Because it seems as though many people in Hawaii like to surf, I assume they are alike in other ways, such as being outdoorsy or liking paddling. I wouldn’t trust my results that much because I haven’t lived here for a long time and assimilated into the culture as much since I’ve only been around the Le Jardin and Kailua community.
15. Curate a TED TALK (http://www.ted.com ) that highlights the use of CREATIVE REASONING (pg. 82), post and provide a brief overview. (***you might want to check out TED MED at the top)
In this lesson, Sir Ken Robinson discusses how the design of the education system is modeled after the industrial revolution when factories were coming into being. It is an ineffective way of education, and it stifles creativity. This model is outdated and no longer applies to modern day education, where the world has been globalized and runs on innovation in a time of environmental and economic crisis.
18. Look around your bedroom OR your laptop: In what ways do you classify things? What is the method to your madness? Describe some common classifications in the AOKS (Areas of Knowledge, i.e. all your courses). Can you think of an example where technology or advances in science/ newfound “knowledge” has changed the classification system?
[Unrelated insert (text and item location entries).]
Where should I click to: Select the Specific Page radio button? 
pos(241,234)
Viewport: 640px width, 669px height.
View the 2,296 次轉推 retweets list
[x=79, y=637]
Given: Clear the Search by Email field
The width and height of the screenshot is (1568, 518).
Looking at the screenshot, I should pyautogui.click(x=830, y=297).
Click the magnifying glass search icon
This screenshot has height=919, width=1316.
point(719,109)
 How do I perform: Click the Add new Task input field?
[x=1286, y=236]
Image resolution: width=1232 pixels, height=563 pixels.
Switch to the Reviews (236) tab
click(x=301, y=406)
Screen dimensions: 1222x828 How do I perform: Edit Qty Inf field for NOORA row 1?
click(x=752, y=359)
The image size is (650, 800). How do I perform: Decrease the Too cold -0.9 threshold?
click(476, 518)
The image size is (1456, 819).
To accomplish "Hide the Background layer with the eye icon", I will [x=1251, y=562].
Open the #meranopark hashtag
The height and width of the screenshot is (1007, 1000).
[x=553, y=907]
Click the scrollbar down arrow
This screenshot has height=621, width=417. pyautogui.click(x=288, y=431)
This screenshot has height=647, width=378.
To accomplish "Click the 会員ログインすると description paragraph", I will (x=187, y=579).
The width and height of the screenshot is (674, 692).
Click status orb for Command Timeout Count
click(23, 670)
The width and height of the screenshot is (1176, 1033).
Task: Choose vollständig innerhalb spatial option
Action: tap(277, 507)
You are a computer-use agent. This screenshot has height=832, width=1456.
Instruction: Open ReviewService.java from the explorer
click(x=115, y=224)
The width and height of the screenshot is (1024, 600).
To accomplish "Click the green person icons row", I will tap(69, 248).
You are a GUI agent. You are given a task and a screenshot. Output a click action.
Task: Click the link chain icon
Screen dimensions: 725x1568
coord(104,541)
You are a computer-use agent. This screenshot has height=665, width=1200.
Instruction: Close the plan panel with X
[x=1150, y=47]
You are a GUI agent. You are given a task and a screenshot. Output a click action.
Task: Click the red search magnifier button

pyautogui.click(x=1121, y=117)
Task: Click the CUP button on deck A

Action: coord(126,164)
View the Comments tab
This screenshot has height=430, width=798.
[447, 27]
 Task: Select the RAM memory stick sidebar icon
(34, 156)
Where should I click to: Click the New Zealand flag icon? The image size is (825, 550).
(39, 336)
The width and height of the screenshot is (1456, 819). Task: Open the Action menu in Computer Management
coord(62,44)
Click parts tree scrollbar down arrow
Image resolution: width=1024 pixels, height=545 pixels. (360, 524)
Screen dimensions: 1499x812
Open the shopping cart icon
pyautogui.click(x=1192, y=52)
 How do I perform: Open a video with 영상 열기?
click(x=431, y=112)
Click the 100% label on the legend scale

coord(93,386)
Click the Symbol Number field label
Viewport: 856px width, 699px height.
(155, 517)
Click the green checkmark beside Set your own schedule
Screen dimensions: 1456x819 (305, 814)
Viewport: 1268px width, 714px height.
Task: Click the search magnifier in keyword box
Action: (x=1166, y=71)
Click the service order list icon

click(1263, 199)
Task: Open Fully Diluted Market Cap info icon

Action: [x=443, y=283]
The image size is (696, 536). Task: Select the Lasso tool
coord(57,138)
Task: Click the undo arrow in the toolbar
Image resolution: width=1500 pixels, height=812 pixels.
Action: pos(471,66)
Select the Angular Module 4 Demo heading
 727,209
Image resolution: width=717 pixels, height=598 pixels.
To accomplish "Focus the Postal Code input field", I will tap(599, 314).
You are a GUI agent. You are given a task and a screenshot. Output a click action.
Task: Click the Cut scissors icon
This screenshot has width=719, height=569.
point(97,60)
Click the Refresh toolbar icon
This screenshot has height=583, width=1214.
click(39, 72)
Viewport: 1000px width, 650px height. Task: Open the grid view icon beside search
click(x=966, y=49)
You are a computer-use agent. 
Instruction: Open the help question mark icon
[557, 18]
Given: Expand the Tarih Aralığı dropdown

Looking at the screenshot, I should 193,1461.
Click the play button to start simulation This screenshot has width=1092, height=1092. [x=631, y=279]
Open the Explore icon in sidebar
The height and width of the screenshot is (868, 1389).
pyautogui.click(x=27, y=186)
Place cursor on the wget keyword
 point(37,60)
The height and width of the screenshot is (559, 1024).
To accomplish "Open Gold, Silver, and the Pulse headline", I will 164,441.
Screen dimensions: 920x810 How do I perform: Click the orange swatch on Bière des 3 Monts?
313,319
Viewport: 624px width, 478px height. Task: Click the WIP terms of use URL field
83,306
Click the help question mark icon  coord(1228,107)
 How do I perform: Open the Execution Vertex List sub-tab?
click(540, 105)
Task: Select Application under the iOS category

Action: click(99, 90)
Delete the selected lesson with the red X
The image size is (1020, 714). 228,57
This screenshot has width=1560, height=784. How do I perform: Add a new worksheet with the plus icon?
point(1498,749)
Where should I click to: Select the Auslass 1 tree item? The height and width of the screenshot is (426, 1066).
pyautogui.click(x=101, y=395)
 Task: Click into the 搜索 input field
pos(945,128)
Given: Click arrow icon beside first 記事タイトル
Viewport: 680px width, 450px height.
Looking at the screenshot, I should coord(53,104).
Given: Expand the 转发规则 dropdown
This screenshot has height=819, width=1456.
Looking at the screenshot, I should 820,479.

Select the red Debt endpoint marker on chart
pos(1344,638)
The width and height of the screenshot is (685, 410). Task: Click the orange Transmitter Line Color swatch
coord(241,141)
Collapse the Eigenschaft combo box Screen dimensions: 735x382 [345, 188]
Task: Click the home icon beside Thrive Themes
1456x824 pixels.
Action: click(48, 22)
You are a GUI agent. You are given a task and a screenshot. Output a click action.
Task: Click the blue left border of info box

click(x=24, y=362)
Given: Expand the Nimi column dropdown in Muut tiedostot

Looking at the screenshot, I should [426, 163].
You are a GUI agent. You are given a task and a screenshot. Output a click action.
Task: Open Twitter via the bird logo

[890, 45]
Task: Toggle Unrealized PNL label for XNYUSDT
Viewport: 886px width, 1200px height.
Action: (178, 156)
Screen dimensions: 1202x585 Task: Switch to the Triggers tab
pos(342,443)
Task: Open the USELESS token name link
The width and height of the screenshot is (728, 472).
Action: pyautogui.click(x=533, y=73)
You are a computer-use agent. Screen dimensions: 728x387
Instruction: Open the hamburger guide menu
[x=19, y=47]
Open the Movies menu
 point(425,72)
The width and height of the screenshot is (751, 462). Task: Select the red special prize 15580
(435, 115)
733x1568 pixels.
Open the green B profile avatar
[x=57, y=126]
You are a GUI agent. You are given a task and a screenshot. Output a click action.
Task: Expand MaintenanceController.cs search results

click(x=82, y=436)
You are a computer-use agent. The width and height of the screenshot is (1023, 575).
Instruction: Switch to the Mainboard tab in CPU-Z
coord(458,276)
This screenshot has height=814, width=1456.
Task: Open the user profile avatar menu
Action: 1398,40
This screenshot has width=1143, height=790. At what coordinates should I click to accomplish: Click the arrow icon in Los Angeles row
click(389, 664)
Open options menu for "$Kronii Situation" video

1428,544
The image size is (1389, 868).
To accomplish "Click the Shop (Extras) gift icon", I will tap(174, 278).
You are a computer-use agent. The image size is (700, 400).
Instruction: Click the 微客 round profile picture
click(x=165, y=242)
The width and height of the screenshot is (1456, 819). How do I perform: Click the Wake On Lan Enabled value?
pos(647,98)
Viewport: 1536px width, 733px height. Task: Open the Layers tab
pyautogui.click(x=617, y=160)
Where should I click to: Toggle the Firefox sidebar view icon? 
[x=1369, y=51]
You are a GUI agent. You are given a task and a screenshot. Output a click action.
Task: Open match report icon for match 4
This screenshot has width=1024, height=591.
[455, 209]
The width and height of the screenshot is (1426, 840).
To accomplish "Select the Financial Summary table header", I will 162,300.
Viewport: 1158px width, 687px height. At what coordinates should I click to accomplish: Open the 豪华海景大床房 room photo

I classify things in my room by what I use them for. For example, my school stuff and supplies are where my desk is, and my sleepwear drawer is located next to my bed. Common classifications in the AOKS are the humanities, bunching up history with english, and the sciences, bunching up physics, biology, chemistry, and environmental systems. The Arts are also classified together: drama, visual art, and music. As a result of technology and advancement of using this in science, it may change how concepts are classified. For example, when people discovered how to genetically modify organisms in a lab, this concept became classified as a new scientific way of improving health, instead of just a natural process that happens over thousands of years.
20. Pages 86-7 discuss the dangers of classification, i.e. racism, stereotypes, and other prejudices. Curate a relatively recent article or video that highlights an instance of one of these issues.
This article is showing how the sensitivity towards racism and other prejudices is getting out of hand. Society is growing increasingly sensitive that it’s becoming a little bit ridiculous. If we stopped being so sensitive, we’d pay less attention to the things that divide us, and then we wouldn’t even think about it.
21. What stereotypes, generalizations, or prejudices do you think you have?
I think I have the generalization that students in New York City have a tough high school life because my friends are constantly stressed, have to commute long distances, and don’t get home until 7 or 8 at night because they have to stay afterschool and participate in an assortment of clubs and organizations. They also go to a highly competitive school, so the stakes are a lot higher and it’s harder to get into good colleges since you are simply a number.